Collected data
<<<<

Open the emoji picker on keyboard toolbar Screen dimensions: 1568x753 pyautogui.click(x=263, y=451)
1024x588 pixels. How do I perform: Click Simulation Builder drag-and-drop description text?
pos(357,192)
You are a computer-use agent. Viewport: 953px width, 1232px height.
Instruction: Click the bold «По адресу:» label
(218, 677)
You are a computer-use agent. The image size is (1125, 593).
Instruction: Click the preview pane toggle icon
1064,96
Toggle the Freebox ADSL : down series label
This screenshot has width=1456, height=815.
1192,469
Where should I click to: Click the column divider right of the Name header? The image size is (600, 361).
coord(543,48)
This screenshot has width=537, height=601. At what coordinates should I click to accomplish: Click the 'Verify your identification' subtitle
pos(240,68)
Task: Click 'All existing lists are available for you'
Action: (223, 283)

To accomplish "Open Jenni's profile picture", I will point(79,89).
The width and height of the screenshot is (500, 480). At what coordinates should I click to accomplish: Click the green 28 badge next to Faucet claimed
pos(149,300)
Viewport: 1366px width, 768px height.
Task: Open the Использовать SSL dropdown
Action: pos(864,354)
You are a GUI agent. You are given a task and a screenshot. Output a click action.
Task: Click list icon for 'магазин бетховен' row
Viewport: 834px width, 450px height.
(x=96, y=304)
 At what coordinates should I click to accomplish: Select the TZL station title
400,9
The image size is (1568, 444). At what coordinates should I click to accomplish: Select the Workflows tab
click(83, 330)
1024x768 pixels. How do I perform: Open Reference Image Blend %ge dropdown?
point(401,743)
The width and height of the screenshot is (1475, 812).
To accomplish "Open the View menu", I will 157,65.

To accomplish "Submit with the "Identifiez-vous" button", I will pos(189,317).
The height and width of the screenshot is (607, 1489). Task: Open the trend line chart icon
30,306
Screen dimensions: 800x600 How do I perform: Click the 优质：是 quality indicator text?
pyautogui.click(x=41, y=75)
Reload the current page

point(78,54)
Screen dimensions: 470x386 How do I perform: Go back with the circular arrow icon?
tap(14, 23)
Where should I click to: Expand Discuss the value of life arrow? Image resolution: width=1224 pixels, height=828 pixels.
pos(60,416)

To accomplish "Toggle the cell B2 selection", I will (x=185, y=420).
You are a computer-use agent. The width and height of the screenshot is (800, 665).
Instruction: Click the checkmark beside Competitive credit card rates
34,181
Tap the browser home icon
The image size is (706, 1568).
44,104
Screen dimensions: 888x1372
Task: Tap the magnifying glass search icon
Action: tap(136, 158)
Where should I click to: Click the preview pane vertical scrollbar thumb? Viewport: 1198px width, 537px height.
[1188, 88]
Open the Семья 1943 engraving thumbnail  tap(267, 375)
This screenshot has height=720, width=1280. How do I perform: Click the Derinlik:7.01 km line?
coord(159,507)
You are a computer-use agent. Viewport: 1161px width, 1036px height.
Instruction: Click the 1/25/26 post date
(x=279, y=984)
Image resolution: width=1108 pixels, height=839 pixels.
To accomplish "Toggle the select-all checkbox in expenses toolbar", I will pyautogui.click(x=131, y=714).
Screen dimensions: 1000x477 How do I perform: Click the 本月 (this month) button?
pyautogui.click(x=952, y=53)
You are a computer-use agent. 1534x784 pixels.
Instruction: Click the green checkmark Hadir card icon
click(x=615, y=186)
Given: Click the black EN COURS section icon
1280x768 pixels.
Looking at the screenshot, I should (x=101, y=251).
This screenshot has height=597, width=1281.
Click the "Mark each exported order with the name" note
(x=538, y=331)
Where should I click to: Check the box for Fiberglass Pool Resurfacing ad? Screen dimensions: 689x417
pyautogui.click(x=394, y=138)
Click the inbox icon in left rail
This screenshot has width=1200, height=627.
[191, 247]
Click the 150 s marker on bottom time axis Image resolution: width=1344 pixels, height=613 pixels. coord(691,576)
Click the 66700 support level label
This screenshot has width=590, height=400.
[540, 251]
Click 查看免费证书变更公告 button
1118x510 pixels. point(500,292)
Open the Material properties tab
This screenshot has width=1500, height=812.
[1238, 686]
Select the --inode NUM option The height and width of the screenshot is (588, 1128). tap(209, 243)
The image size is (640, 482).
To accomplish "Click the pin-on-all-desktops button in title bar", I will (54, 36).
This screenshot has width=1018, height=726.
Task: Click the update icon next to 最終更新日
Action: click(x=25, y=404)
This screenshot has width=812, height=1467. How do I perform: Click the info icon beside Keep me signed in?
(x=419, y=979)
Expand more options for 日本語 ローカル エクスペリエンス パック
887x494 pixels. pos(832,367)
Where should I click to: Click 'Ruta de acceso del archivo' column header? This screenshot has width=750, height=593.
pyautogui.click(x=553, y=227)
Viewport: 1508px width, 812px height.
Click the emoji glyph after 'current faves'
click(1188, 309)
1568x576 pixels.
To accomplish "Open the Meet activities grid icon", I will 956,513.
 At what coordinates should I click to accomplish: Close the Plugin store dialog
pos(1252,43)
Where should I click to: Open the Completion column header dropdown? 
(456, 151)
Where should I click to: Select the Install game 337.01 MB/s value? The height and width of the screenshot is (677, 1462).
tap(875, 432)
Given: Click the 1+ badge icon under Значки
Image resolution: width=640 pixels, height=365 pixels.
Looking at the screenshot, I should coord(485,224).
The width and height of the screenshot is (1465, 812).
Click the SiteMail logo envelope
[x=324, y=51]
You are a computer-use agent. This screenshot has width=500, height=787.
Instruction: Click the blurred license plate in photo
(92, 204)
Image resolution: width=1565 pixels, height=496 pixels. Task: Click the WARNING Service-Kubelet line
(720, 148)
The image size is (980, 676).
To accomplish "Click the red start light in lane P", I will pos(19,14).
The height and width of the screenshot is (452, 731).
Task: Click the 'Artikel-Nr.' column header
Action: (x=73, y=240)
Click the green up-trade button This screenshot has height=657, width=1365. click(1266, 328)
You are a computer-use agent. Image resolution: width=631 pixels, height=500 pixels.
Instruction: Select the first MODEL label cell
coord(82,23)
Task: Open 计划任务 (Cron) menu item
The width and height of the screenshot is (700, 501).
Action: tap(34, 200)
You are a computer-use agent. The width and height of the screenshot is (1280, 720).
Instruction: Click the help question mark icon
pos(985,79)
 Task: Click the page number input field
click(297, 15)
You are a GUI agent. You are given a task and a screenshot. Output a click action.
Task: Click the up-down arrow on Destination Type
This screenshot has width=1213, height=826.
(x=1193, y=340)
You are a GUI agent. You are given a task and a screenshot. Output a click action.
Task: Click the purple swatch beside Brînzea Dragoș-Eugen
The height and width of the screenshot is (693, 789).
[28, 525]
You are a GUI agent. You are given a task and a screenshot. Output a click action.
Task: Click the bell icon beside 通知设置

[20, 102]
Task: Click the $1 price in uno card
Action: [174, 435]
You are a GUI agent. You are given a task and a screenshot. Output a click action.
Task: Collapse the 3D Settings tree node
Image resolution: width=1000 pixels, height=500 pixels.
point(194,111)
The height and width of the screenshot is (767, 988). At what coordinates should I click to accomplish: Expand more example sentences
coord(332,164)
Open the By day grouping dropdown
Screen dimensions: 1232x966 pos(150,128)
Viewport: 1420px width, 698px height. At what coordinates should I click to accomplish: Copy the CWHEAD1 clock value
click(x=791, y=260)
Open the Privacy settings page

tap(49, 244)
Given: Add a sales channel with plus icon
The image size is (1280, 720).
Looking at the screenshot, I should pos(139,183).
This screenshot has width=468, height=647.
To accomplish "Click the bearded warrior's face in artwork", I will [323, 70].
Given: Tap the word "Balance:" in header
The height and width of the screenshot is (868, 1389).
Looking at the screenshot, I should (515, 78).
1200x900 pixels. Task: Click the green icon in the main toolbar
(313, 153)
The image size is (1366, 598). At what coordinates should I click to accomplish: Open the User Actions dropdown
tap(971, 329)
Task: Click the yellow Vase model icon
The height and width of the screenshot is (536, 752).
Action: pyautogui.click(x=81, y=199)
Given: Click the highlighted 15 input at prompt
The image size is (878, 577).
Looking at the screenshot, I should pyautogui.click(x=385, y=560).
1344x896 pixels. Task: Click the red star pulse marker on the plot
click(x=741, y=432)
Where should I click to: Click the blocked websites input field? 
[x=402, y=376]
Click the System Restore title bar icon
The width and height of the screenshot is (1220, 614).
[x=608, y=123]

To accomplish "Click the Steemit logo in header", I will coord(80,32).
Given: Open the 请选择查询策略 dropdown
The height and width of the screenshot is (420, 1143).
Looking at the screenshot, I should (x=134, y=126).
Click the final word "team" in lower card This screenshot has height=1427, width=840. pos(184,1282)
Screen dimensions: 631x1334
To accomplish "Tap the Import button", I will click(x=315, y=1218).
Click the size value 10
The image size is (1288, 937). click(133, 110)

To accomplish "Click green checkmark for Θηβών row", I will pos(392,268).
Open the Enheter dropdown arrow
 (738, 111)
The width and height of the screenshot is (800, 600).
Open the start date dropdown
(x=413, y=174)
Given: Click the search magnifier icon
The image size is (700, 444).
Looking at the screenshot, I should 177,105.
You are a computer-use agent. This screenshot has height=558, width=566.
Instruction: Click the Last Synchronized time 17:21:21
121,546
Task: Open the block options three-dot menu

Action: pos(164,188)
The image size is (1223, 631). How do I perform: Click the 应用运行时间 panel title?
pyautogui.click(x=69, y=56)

>>>>

Exercise instructions>
Which lines of the records contain "word"? Show each of them.

Exercise result>
Given: Tap the word "Balance:" in header
Click the final word "team" in lower card This screenshot has height=1427, width=840. pos(184,1282)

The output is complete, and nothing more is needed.